Wherefore, though I wrote unto you, I did it not for his cause that had done the wrong, nor for his cause that suffered wrong, but that our care for you in the sight of God might appear unto you.
In these verses the apostle endeavours to comfort the Corinthians, upon whom his admonitions had had such good effect. And in order thereto, 1. He tells them he had a good design in his former epistle, which might be thought severe, v. 12. It was not chiefly for his cause that did the wrong, not only for his benefit, much less merely that he should be punished; nor was it merely for his cause that suffered wrong, namely, the injured father, and that he might have what satisfaction could be given him; but it was also to manifest his great and sincere concern and care for them, for the whole church, lest that should suffer by letting such a crime, and the scandal thereof, remain among them without due remark and resentment. 2. He acquaints them with the joy of Titus as well as of himself upon the account of their repentance and good behaviour. Titus was rejoiced, and his spirit refreshed, with their comfort, and this comforted and rejoiced the apostle also (v. 13); and, as Titus was comforted while he was with them, so when he remembered his reception among them, expressing their obedience to the apostolical directions, and their fear and trembling at the reproofs that were given them, the thoughts of these things inflamed and increased his affections to them, v. 15. Note, Great comfort and joy follow upon godly sorrow.
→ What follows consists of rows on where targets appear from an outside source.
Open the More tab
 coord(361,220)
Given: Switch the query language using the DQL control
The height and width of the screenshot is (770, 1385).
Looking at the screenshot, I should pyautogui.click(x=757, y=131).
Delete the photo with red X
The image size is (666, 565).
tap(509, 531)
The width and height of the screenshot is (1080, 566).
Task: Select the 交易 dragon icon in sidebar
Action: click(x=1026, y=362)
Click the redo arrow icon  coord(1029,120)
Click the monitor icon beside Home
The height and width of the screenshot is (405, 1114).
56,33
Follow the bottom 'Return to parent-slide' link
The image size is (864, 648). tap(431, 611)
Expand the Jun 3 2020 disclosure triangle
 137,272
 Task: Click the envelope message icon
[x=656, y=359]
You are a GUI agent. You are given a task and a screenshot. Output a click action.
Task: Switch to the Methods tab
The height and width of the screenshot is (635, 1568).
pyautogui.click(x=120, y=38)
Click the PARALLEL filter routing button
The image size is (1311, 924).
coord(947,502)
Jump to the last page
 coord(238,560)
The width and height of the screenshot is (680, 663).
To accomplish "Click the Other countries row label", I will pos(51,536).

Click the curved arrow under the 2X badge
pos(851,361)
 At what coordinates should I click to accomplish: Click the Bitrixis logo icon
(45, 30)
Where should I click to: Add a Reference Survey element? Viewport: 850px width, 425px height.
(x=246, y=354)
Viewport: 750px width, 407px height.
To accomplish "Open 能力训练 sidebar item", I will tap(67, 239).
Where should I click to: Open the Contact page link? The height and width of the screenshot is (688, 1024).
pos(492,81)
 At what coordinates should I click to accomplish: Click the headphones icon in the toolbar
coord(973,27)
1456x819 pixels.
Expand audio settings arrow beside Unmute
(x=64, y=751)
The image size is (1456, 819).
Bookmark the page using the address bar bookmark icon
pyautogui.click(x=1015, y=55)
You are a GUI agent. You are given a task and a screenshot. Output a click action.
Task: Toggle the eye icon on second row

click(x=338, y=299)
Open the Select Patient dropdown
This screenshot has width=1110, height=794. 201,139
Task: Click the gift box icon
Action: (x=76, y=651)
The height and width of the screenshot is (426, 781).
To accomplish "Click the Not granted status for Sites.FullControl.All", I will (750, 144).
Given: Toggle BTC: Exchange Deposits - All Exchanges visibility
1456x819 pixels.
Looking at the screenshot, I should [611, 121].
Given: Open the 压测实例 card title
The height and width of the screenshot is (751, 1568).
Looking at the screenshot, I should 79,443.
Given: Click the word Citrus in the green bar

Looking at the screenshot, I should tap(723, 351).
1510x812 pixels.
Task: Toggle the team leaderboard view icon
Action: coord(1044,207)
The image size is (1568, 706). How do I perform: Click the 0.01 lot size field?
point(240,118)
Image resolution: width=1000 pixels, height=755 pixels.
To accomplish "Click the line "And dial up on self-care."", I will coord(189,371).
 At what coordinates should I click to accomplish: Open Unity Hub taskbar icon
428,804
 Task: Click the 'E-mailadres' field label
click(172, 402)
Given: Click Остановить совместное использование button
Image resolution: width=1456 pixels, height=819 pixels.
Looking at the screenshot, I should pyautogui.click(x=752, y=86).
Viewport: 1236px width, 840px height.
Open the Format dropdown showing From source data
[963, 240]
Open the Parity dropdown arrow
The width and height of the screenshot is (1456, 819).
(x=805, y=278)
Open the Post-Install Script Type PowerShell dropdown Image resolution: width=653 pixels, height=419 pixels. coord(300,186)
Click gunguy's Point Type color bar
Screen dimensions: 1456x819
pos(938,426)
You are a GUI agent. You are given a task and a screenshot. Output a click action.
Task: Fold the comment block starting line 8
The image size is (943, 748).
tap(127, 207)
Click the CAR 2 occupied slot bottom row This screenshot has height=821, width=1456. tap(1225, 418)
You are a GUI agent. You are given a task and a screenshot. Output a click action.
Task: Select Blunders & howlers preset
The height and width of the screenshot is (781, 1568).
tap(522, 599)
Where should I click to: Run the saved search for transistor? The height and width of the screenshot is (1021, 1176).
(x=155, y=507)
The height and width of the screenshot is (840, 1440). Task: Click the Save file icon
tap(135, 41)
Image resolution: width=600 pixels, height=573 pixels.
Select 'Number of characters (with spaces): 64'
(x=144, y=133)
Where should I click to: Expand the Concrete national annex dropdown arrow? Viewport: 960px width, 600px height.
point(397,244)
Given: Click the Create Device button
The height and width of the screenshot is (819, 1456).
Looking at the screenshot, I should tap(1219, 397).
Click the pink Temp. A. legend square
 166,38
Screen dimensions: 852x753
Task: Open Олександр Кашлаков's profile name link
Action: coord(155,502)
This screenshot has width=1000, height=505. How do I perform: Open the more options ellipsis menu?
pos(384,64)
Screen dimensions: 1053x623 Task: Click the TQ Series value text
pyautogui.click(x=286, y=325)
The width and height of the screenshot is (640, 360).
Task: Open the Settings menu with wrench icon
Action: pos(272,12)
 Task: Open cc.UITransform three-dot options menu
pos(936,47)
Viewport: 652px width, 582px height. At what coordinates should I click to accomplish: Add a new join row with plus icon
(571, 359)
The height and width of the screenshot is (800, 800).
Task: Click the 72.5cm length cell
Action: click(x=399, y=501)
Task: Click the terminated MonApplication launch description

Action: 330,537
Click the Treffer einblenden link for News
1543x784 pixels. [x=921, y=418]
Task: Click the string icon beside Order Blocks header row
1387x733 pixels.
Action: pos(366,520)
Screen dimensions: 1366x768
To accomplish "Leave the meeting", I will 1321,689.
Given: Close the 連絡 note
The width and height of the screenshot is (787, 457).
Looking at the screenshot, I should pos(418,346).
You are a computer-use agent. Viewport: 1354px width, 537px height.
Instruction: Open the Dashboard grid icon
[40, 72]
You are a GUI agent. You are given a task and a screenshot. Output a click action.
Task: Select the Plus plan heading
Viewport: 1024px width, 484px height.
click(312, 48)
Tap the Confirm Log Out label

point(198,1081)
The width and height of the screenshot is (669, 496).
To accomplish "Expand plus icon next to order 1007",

As sin occasions general grief, so repentance and reformation occasion general joy. Paul was glad, and Titus was glad, and the Corinthians were comforted, and the penitent ought to be comforted; and well may all this joy be on earth, when there is joy in heaven over one sinner that repenteth. 3. He concludes this whole matter with expressing the entire confidence he had in them: He was not ashamed of his boasting concerning them to Titus (v. 14); for he was not disappointed in his expectation concerning them, which he signified to Titus, and he could now with great joy declare what confidence he still had in them as to all things, that he did not doubt of their good behaviour for the time to come. Note, It is a great comfort and joy to a faithful minister to have to do with a people whom he can confide in, and who he has reason to hope will comply with every thing he proposes to them that is for the glory of God, the credit of the gospel, and their advantage.